1997_02_february_oj tort and crime

I once had a lecturer in tort law (civil wrongs) who decried signs he saw in rural areas saying: “”Trespassers will be prosecuted”.

“”Trespassers cannot be prosecuted,” he said. “”This is nonsense. Trespass is not a criminal offence. It is a tort. They cannot be prosecuted. They can only be sued.”

The point helps illustrate the seeming inconsistency between the ghastly O. J. Simpson being acquitted of the crime of murder but found liable of the tort of causing death.

A single action, like killing someone or running them over in a car, can be both a tort and a crime. But there are four essential difference between the legal treatment of a tort and crime.

With a crime the state prosecutes (and pays for the prosecution); the penalty is imprisonment or a fine payable to the state; the state has to prove its case beyond a reasonable doubt and there are strict rules about what evidence can be admitted. With a tort a private person sues and pays for it (unless they win and the court awards them costs); the remedy is payment of damages, there can be no imprisonment; the case only has to be shown to be the most likely scenario (not the conclusively proven scenario); a lot of evidence is admissible that would not be admissible in a criminal trial.

In Australia there is a further difference. Criminal trial are heard by a jury; civil cases, with few exceptions, are heard by judge alone.

Overall, it means that a civil trial is much more likely to result in a person being found liable than a criminal trial.

So why aren’t there more civil trials in these days of frustration with the justice system and victims’ rights. The answer is money. Most people charged with crimes are penniless. There is no point in suing someone without any money. Worse, you have to pay your own costs because the state will not underwrite a civil action.

Many people would explain the OJ case in their own mind as a bizarre aberration of the legal system; guilty and not guilty at the same time. Not so. Rather he is criminally not guilty and civilly not liable. Another analogy might explain the legal difference.

(Although there is another practical explanation: in the criminal trial a mostly black jury blinded themselves to the evidence and acquitted on racial grounds.)

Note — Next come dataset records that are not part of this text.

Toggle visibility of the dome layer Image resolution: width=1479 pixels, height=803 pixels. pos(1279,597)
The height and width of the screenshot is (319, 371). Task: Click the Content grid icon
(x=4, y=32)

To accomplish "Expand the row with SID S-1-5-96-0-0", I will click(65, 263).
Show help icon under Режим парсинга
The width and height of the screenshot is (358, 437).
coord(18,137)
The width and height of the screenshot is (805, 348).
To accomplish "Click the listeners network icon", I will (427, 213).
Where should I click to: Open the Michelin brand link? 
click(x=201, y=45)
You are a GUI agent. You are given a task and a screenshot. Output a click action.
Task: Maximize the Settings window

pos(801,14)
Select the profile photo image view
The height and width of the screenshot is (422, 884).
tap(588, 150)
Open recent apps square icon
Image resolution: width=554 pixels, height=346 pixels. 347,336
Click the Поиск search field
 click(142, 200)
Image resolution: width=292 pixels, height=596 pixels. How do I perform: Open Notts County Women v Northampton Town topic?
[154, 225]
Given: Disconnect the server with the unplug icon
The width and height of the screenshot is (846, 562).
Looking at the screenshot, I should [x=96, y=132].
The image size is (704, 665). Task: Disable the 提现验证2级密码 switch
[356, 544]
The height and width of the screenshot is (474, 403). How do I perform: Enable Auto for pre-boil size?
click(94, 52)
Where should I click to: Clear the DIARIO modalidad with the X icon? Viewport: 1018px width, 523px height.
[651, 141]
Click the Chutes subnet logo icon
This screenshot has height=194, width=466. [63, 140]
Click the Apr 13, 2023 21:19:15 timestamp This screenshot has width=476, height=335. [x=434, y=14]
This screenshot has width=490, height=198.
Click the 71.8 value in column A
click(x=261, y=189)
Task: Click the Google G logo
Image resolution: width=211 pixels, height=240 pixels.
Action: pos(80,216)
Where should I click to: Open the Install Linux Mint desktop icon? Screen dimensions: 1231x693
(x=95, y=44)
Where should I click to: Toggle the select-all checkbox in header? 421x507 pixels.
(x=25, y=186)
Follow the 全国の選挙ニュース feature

The legal difference between civil and criminal cases comes up with insurance. A heavily insured house is burnt to the ground and the owner escapes in his pyjamas with a box a matches in his pocket. Incidentally, his irreplacable wife, two children and photo albums were at his mother-in-law’s place that night.

The owner is charged with arson. There is no evidence of any human interference in the fire and he is acquitted of the crime because it is not proven beyond a reasonably doubt. The insurance company, however, asserts that it is a case of arson and that the circumstantial evidence points to the owner. It refuses to pay up and the owner sues. The judges says it is more likely than not the owner burnt down the house to pick up the insurance and strikes out the claim.

It is in the public interest that the man does not go to jail on such flimsy evidence. But it is also in the public interest that where it is likely, but not proven, people are scam insurance companies they should not get paid.

Therein lies the sense in the perversity of the OJ verdicts.